▶ **GIVEN TASK**: Rewrite the emergency-fund passage starting at "Financial advisors typically" and ending at "a savings account.", replacing "emergency savings" with "a rainy-day fund".

Financial advisors typically suggest three to six months of expenses in emergency savings. Orman throws that conventional wisdom out the window. She wants eight to 12 months of living costs sitting in a savings account.

That number isn’t arbitrary. Five months covers the average job search plus three months of breathing room for unexpected complications. If you’re over 50, that buffer becomes critical since your search will likely exceed the average timeline.

Calculate your actual monthly expenses including rent or mortgage, utilities, groceries, insurance and minimum debt payments. Multiply that number by eight. That’s your target emergency fund.

The amount probably looks impossibly high. Break it into chunks. Save one month of expenses, then celebrate. Work toward two months, then three. Progress matters more than perfection.

The Spending Audit Nobody Wants To Do

Orman suggested examining every dollar leaving your accounts. Not just the obvious waste like unused streaming services or forgotten gym memberships. Dig into categories that feel nonnegotiable.

Your grocery bill, phone plan, internet service and insurance premiums all have room for cuts. You don’t need the premium cable package or the unlimited data plan that costs $20 more per month.

Take the money you free up from these cuts and funnel it directly into emergency savings. Make it automatic so you can’t spend it elsewhere. A $75 monthly reduction equals $900 per year in your safety net.

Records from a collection
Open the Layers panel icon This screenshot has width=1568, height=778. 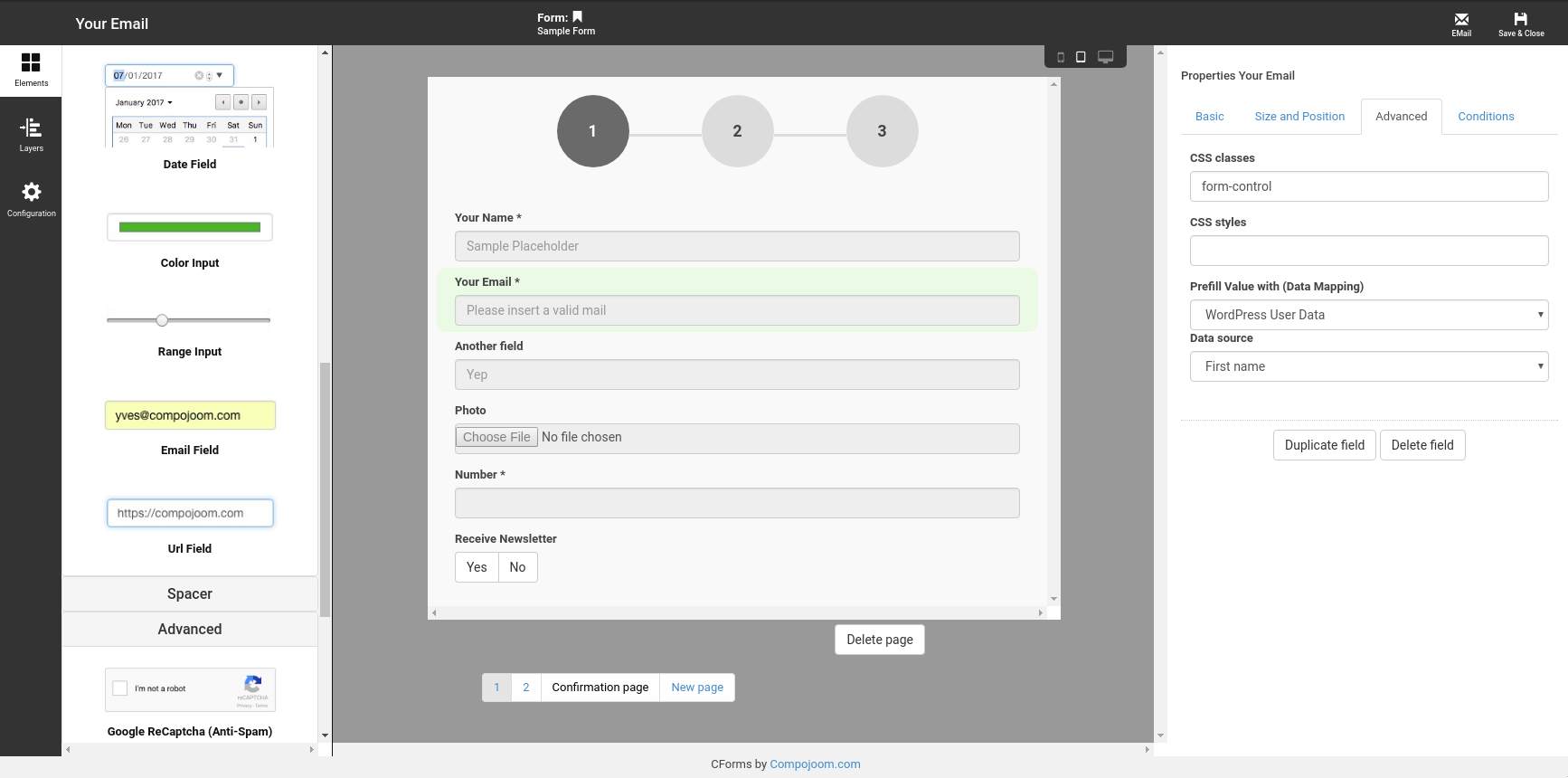point(31,128)
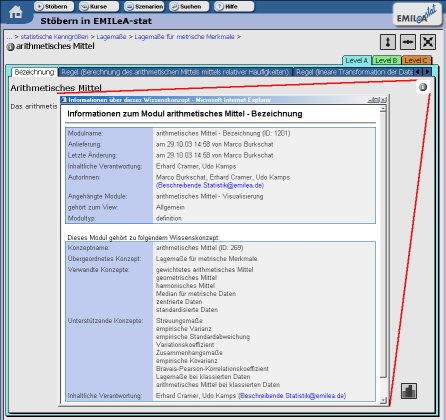
Task: Switch to the Level A tab
Action: pyautogui.click(x=356, y=60)
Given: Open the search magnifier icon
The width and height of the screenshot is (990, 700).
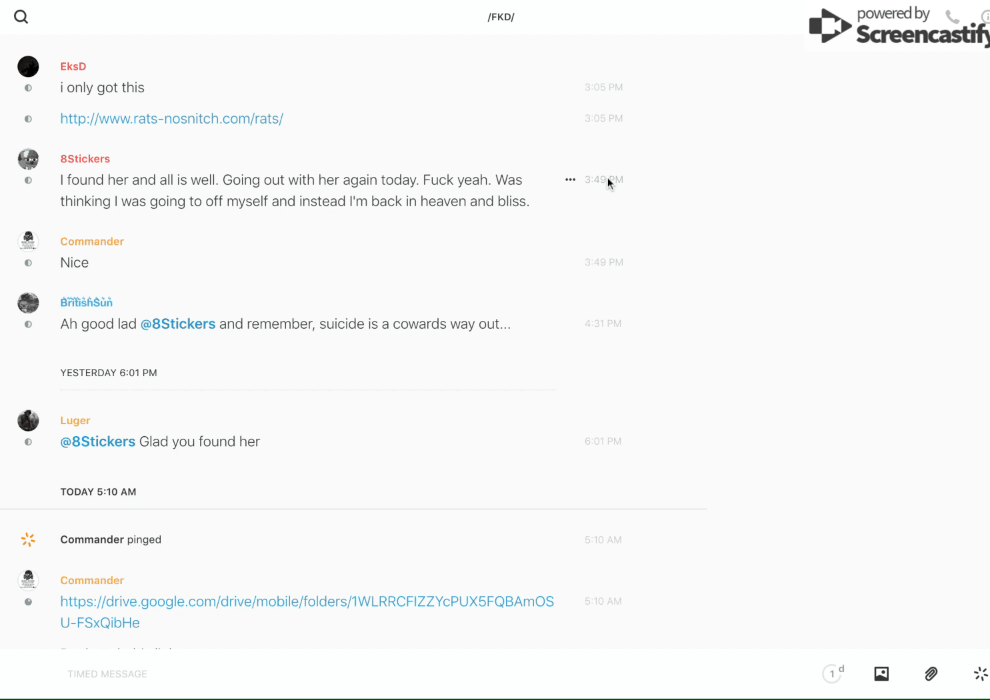Looking at the screenshot, I should [x=21, y=17].
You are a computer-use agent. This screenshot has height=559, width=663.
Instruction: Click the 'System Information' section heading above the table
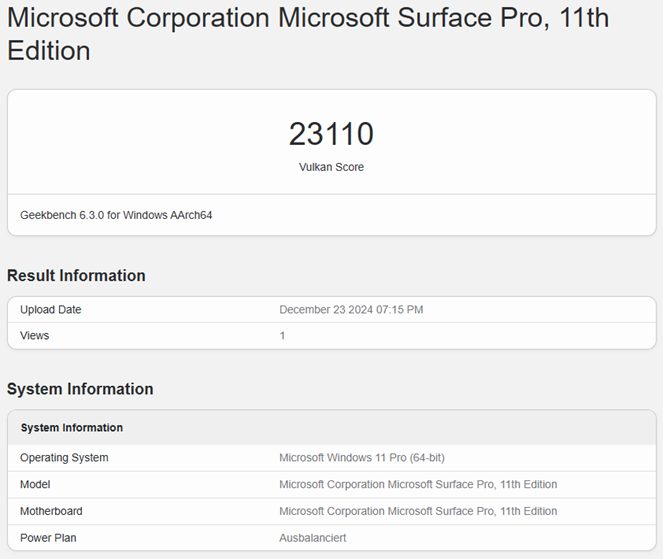coord(80,389)
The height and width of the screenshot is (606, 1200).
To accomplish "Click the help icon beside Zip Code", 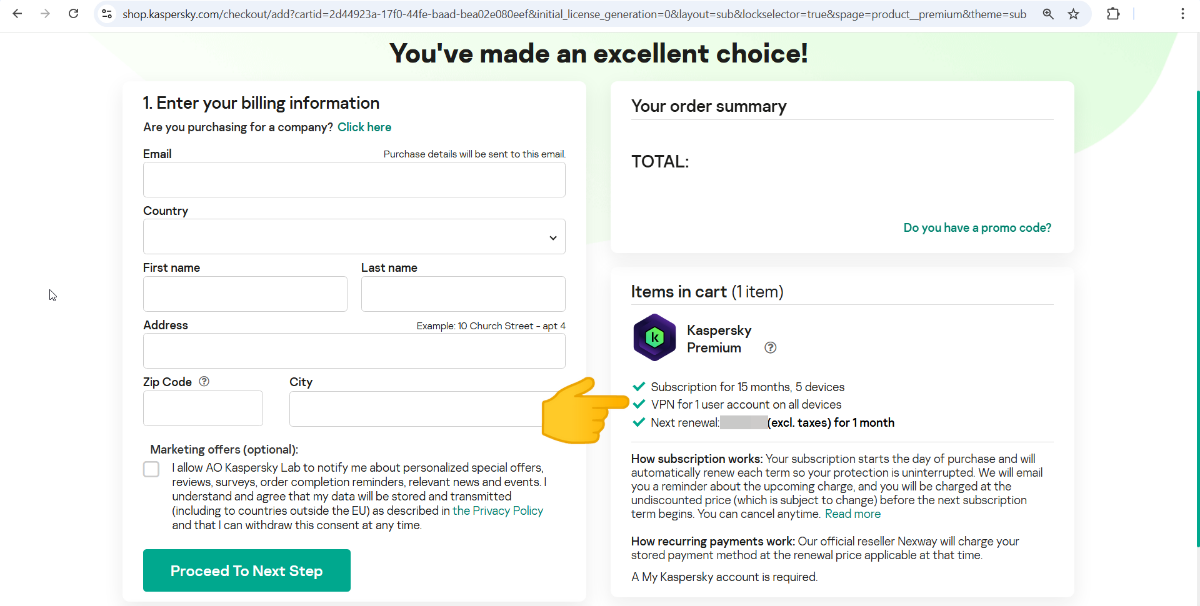I will tap(204, 381).
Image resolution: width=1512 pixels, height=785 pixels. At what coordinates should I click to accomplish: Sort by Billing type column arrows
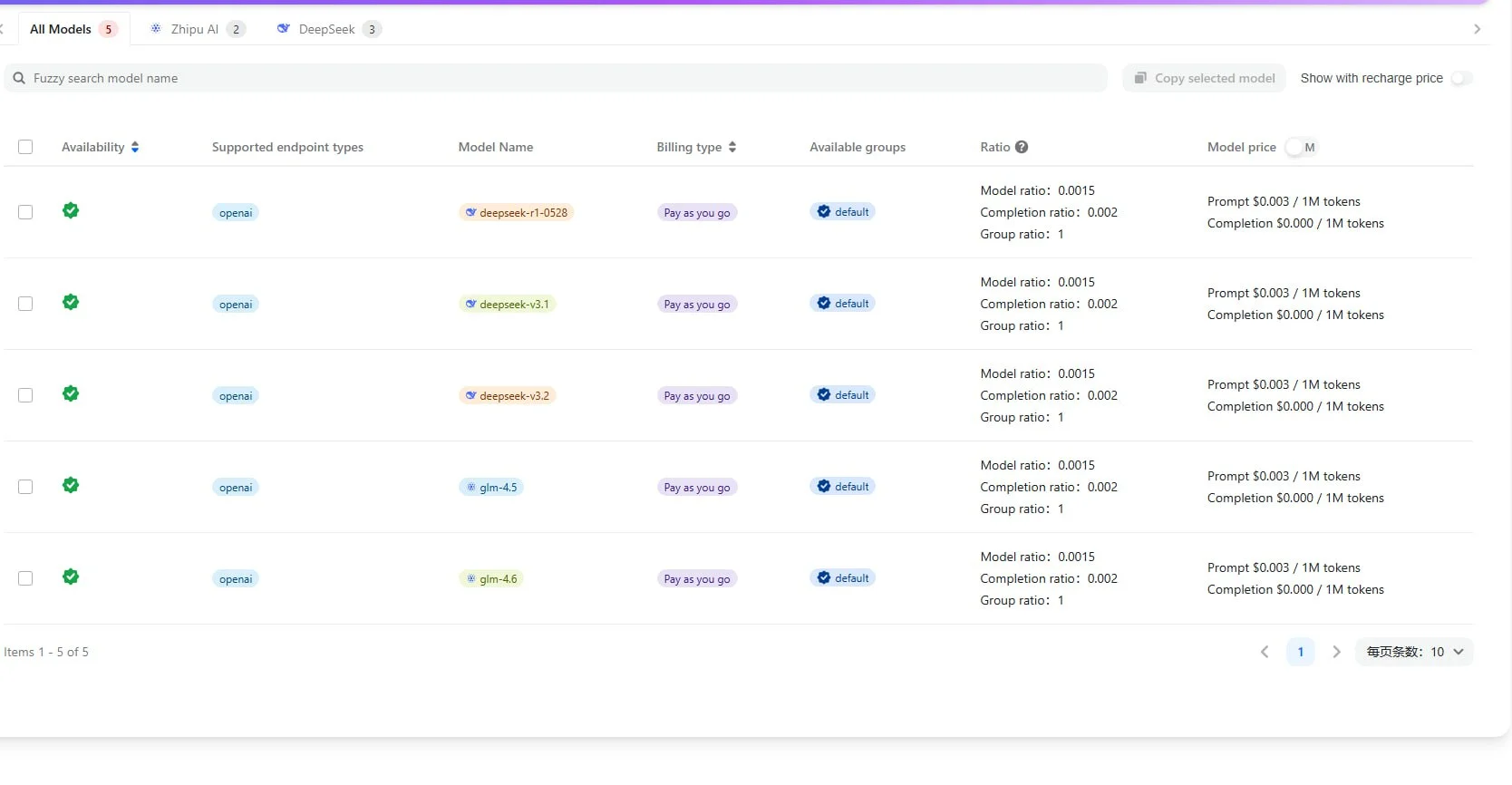(x=732, y=147)
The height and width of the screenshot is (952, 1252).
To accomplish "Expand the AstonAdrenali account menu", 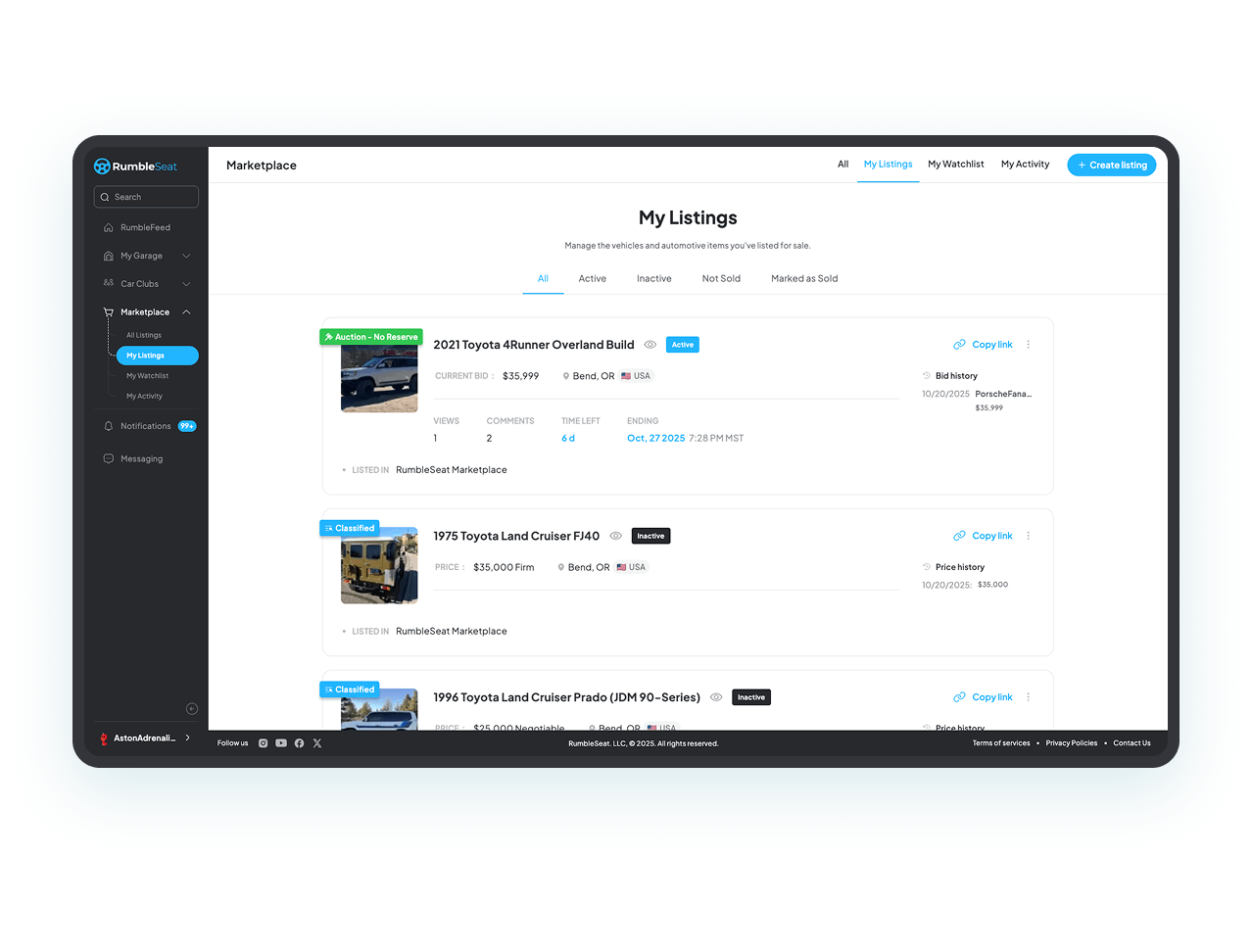I will click(x=144, y=738).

▶ **WRITTEN REPLY**:
Financial advisors typically suggest three to six months of expenses in a rainy-day fund. Orman throws that conventional wisdom out the window. She wants eight to 12 months of living costs sitting in a savings account.